执行任务:
从最后一行之后续写下面这篇爬取最新电影下载地址的爬虫教程。

页面摘录:

____

Step05:爬虫小项目,爬取最新电影迅雷下载地址

1.简述

由于电影天堂的广告实在令人不厌其烦,但其视频资源却的确有可取之处。因此,趁着学习爬虫技术的这段时间,简单实现了一个完整的小项目。
完整代码——链接

2.技术准备

IDE:Pycharm,python3.6.5,使用requests+re从电影天堂爬取最新电影资源的下载地址。使用tkinter设计简单的界面,中间还涉及使用了多线程技术,python对于多线程有threading库支持,简化了许多工作。

3.项目步骤

进入Pycharm建立project,实现以下目录结构:
目录结构
\ThunderAndSpider\message_spider\spider_config.py

headers={
    'Cookie':'37cs_user=37cs63629906334; XLA_CI=3e976860bea5549a9a73e10df8153fcd; 37cs_pidx=2; 37cs_show=253%2C75; cscpvrich5041_fidx=3',
    'Host':'www.dytt8.net',
    'Accept':'text/html,application/xhtml+xml,application/xml;q=0.9,image/webp,image/apng,*/*;q=0.8',
    'Accept-Encoding':'gzip, deflate',
    'User-Agent':'Mozilla/5.0 (Windows NT 10.0; WOW64) AppleWebKit/537.36 (KHTML, like Gecko) Chrome/63.0.3239.26 Safari/537.36 Core/1.63.6726.400 QQBrowser/10.2.2265.400',
}

other_headers={
    'User-Agent':'Mozilla/5.0 (Windows NT 10.0; WOW64) AppleWebKit/537.36 (KHTML, like Gecko) Chrome/63.0.3239.26 Safari/537.36 Core/1.63.6726.400 QQBrowser/10.2.2265.400',
    'Referer':'http://www.dytt8.net/',
    'Host':'www.dytt8.net',
    'Accept':'text/html,application/xhtml+xml,application/xml;q=0.9,image/webp,image/apng,*/*;q=0.8',
}

url_dytt = "http://www.dytt8.net"
re_strIndex = r'>最新电影下载</a>]<a\shref=\'(.*?)\'>(.*?)</a><br'
re_strLink = r'<td\sstyle="WORD-WRAP.*?<a\shref=".*?">(.*?)</a></td>'

\ThunderAndSpider\message_spider\dytt_spider.py(简单实现的爬虫类)

import requests
import re

from message_spider.spider_config import *
from requests.exceptions import RequestException

class dytt_spider:
    def __init__(self):
        self.url = url_dytt

    def get_html(self, url, headers):
        try:
            response = requests.get(url, headers=headers)
            # Python HTTP库requests中文页面乱码解决方案
            response.encoding = response.apparent_encoding
            if response.status_code == 200:
                return response.text
            return None
        except RequestException:
            return None

    def _get_re_findall_items(self, html, re_str):
        pattern = re.compile(re_str, re.S)
        items = re.findall(pattern, html)

____

原始数据:
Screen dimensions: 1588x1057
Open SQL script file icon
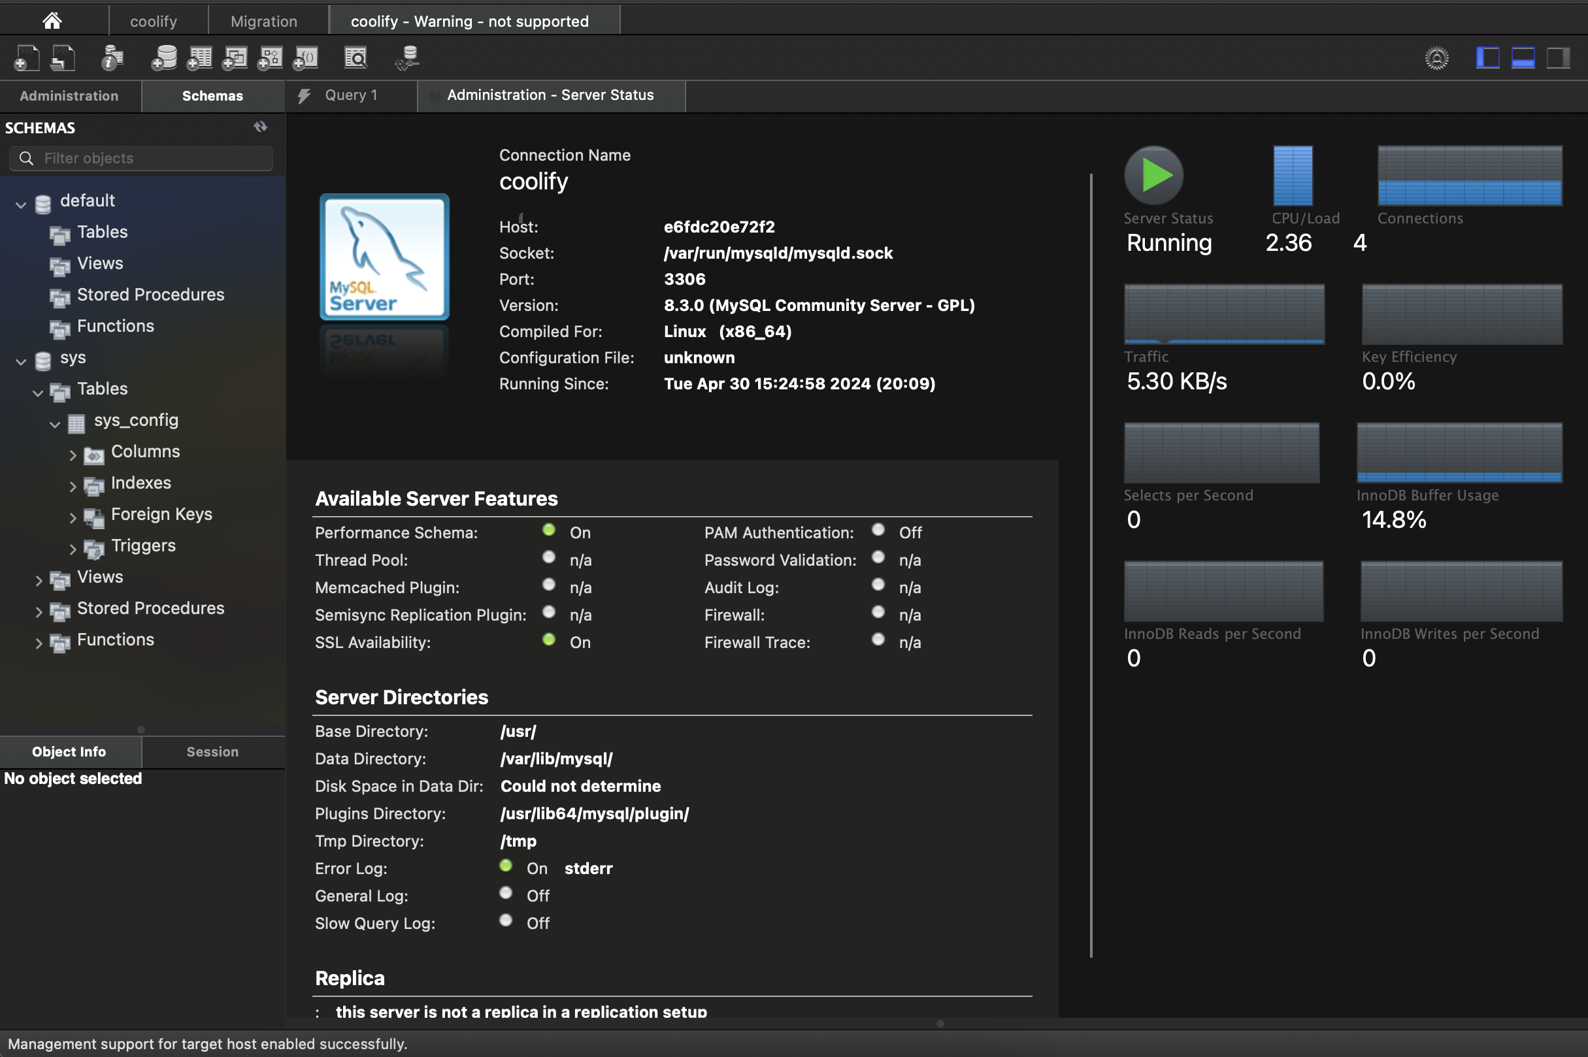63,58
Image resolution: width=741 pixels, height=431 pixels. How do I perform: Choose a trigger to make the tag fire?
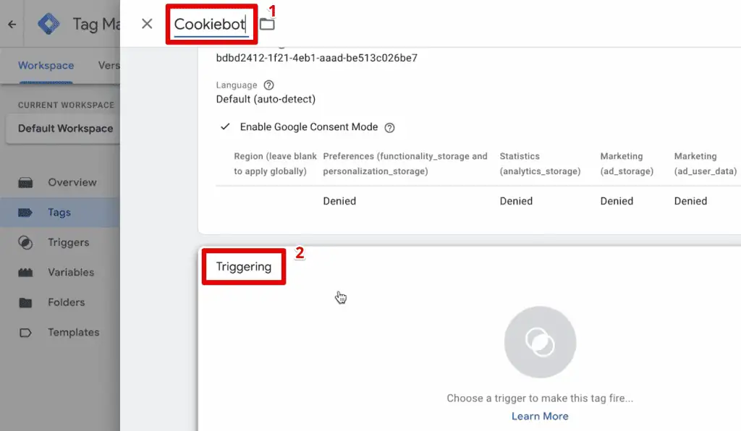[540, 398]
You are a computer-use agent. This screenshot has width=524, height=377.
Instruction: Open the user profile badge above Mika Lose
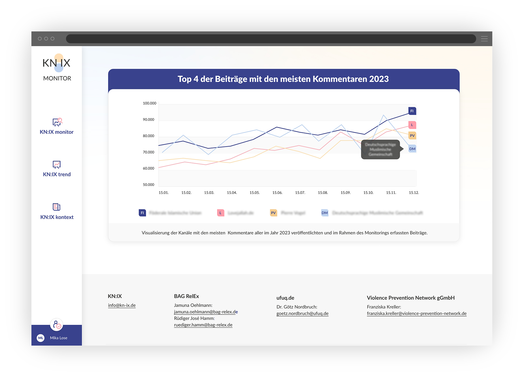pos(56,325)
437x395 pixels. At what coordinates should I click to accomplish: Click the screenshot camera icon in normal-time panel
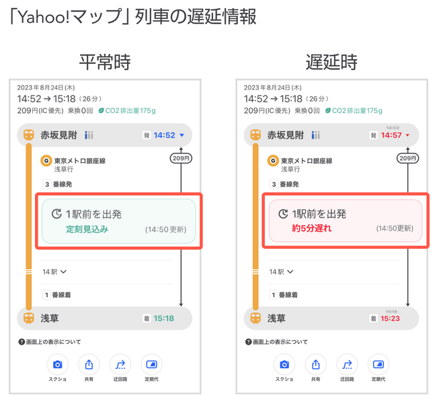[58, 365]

____

任务结果:
        return items

    def get_index(self, html, re_str):
        items = self._get_re_findall_items(html, re_str)
        for item in items:
            yield {
                "name": item[1],
                "url": url_dytt + item[0]
            }

    def get_thunder_link(self, html, re_str):
        items = self._get_re_findall_items(html, re_str)
        for item in items:
            yield {
                "thunder": item
            }

    def get_all_thunderlink(self):
        index = self.get_html(self.url, headers)
        for item in self.get_index(index, re_strIndex):
            html = self.get_html(item['url'], other_headers)
            if html:
                for x in self.get_thunder_link(html, re_strLink):
                    yield {
                        "影片名:": item["name"],
                        "磁力链接:": x['thunder'],
                    }

if __name__=="__main__":
    dytt = dytt_spider(url_dytt)
    for mess in dytt.get_all_thunderlink():
        print(mess)

\ThunderAndSpider\thunder\thunder_config.py

#==注意,此处要修改为迅雷所在目录的完整路径==
thunder_path = 'E:\Thunder.exe'
#==注意,此处修改为迅雷下载文件存放目录==
save_path= 'G:\\thunder_download\\'

\ThunderAndSpider\thunder\dytt_thunder.py

import os, time
#import threading
from thunder.thunder_config import *

class my_thunder:
    def __init__(self, url):
        self.url = url
        self.filename = os.path.split(self.url)[1]
        self.args = r'"{thunder_path}" {url}'.format(thunder_path=thunder_path, url=url)

    def start_target(self):
        print("准备下载---{name}".format(name=self.filename))
        os.system(self.args)
        #new_thread = threading.Thread(target=os.system, args=(self.args,))
        #new_thread.start()

    def check_start(self):
        check_file=self.filename+".xltd"
        return os.path.exists(os.path.join(save_path, check_file))

    def check_end(self):
        return os.path.exists(os.path.join(save_path, self.filename))
    '''
    def download(self):
        self.start_target()
        print("正在下载{name}".format(name=self.filename))
        if self.check_start():
            while True:
                time.sleep(60)
                if self.check_end():
                    print("下载完成")
                    return True
        else:
            print("下载失败")
            return False
    '''

\ThunderAndSpider\win_gui\main_gui.py(此处设计界面)

from tkinter import *

class MainGUI:
    def __init__(self):
        self.root=Tk()
        self.root.title("电影下载")
        self.root.geometry("700x500")
        self.root.resizable(False, False)
        self._set_gui()

    def open_gui(self):
        self.root.mainloop()

    def _set_gui(self):
        Label(self.root, text="资源来源:").grid(row=0, column=0)
        self.entry_01 = Entry(self.root)
        self.entry_01.grid(row=0,column=1,sticky=W)
        Label(self.root, text="资源种子:").grid(row=1, column=0)
        self.text_01 = Text(self.root)
        self.text_01.grid(row=1,column=1, sticky=W)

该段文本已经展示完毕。